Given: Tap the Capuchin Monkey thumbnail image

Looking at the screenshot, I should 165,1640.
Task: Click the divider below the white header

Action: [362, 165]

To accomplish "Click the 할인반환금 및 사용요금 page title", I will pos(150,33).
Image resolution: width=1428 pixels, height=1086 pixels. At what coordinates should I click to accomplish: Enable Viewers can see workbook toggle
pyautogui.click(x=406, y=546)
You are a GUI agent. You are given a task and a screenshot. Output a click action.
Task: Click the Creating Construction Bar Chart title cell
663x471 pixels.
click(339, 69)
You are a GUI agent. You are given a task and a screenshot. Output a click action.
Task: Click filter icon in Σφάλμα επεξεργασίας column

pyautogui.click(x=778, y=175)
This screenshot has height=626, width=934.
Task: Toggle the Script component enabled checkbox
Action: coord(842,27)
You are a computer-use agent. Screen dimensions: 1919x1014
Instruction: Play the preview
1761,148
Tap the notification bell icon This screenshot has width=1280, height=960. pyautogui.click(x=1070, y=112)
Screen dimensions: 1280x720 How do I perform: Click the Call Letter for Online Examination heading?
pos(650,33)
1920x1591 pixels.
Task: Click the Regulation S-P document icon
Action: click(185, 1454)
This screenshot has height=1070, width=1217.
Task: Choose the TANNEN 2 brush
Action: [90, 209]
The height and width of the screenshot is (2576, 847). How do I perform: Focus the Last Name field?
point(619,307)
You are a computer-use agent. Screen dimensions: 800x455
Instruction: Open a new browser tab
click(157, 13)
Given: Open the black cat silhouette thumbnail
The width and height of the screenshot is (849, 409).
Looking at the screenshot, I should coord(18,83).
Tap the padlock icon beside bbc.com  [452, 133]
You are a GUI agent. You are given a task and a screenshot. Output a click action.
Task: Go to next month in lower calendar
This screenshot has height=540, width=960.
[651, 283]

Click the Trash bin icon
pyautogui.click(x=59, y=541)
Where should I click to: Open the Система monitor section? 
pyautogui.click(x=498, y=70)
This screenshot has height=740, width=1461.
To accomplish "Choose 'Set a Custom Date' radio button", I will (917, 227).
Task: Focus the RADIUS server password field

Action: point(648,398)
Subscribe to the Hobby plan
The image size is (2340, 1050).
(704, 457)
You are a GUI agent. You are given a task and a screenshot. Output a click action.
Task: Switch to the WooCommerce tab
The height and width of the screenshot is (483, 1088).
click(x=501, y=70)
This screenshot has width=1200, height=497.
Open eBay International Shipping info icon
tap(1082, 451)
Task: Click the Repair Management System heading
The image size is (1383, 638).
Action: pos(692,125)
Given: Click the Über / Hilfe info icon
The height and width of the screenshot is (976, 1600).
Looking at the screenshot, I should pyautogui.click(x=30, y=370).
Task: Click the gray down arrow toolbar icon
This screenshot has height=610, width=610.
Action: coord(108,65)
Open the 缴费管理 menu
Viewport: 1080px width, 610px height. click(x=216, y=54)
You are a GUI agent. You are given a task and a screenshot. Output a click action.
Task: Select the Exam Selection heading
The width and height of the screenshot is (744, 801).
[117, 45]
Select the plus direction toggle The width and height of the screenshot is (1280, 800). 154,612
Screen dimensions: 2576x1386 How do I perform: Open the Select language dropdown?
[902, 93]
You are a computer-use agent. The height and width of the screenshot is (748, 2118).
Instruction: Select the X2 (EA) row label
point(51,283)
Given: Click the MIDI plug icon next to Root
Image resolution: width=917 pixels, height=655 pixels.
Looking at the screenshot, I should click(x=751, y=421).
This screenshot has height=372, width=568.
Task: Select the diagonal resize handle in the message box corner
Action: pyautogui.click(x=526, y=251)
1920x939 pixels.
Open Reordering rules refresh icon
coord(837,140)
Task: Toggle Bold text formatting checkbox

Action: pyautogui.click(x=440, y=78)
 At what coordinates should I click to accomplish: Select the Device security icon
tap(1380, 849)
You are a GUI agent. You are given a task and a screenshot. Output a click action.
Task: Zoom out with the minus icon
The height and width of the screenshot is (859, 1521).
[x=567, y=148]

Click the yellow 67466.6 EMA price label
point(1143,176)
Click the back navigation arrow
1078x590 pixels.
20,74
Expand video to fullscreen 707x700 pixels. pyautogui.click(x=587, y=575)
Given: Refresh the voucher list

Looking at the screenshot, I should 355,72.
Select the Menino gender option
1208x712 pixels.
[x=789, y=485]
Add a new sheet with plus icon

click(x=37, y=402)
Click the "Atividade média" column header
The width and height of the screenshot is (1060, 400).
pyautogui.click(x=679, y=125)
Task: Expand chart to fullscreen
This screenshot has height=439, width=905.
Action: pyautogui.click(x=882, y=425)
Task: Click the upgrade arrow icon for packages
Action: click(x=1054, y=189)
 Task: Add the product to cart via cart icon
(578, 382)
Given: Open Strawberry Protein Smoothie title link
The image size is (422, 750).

→ Task description: Whenever the word "next" appears in a line of the listing, report that line.

→ Result:
Task: Go to next month in lower calendar
Given: Click the MIDI plug icon next to Root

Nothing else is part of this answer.